Engineering firm Costain has kicked off a £10m share buyback after it revealed a set of strong results this morning.
In its half-year results, the company revealed that adjusted operating profit had jumped 8.7 per cent to £16.3m, thanks to an increased operating margin at its transportation arm and increased revenue at its natural resources division.
However, Costain’s revenue dropped from £664.4m to £639.3m due to the cancellation of HS2.
Peel Hunt analyst Andrew Nussey stressed that Costain’s valuation was “underpinned by the net cash position”, which grew to £166m in the first half of the year, compared to its market cap of just £262m.
This is up from the group’s average net cash position of £123m in the first half of 2023.
The company confirmed it remained on track to deliver an adjusted operating margin run-rate of 3.5 per cent this year, and 4.5 per cent in 2025.
This was due in part to securing a “significant volume of work” in the first half of 2024. The company ended the first half with an order backlog of £4.3bn. In recent weeks, an additional £500m of new work with Southern Water was secured.

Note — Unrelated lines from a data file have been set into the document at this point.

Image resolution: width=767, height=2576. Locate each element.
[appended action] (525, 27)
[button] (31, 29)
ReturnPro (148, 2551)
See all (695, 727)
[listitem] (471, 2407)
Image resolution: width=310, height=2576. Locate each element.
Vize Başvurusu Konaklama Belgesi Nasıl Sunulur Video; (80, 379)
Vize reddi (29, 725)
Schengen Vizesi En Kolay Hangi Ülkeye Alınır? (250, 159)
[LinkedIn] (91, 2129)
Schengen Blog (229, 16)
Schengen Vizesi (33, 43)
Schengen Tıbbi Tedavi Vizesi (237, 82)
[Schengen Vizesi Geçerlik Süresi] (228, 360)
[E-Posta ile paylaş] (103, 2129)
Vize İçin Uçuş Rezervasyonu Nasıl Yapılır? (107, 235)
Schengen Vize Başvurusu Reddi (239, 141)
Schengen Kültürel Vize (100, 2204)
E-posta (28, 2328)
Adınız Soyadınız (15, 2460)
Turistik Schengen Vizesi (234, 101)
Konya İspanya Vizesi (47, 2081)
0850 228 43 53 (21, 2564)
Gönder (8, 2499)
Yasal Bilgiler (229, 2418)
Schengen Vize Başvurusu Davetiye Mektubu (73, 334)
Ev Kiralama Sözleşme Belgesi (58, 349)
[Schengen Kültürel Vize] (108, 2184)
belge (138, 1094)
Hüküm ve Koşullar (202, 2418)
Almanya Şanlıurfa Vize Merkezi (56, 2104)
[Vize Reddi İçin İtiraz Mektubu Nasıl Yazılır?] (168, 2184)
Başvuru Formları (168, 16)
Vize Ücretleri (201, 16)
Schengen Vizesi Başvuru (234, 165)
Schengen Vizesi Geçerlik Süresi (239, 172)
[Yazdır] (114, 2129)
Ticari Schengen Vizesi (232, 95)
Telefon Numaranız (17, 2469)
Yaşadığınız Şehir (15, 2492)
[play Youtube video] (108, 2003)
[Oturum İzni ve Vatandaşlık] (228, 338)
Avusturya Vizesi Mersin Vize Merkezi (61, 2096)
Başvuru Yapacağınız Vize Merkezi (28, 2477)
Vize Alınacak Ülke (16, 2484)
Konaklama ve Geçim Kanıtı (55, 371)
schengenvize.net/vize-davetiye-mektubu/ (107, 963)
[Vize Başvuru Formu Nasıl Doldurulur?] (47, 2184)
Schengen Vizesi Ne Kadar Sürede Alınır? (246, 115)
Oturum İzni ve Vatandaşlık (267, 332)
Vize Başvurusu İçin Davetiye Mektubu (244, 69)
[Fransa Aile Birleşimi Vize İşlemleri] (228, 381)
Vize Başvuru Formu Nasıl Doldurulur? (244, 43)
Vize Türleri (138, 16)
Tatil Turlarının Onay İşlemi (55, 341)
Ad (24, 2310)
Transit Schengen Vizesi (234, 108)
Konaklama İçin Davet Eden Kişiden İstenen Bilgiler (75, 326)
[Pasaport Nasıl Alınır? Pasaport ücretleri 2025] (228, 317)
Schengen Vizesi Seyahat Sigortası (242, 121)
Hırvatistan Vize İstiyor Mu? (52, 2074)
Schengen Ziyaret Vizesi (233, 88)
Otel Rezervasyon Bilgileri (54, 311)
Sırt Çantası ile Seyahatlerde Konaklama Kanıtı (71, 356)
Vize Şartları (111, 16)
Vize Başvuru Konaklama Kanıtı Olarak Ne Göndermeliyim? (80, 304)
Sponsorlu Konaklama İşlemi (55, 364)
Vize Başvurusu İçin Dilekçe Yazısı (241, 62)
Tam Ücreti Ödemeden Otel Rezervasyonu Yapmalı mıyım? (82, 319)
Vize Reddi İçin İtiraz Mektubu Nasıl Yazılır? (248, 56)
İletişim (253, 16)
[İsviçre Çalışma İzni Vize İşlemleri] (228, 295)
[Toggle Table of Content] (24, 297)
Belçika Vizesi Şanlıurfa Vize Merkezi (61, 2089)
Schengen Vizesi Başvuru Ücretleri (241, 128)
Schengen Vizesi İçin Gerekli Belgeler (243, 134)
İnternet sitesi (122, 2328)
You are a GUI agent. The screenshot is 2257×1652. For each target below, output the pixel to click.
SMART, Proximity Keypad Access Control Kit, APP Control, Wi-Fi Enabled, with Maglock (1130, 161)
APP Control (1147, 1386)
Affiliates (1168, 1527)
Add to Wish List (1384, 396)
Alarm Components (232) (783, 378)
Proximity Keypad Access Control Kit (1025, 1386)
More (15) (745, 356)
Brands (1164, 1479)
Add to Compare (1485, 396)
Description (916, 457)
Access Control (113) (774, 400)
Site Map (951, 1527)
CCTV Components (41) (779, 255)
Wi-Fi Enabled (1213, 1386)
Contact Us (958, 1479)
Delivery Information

In February, Costain announced it would relocate its headquarters from Maidenhead to 70 St Mary Axe, a London tower also known as the Can of Ham.
Off the back of the strong results, Costain also announced a £10m share buyback and maintained its dividend at 0.4p per share for the first half.
Costain chief Alex Vaughan said: “We are performing strongly and are progressing with our strategic priorities in our chosen growth markets, including broadening our customer and service mix.
“Our focus on industry-leading solutions, predictable performance and long-term established customer relations has seen us win further significant water contracts post period end and we expect further wins for the group in the second half of the year.
“The quality and customer balance of our forward work position across our two divisions, together with strong highly visible market investment, gives us good visibility on future revenue and margin. We continue to deliver improvements in the business and remain confident in the group’s prospects.”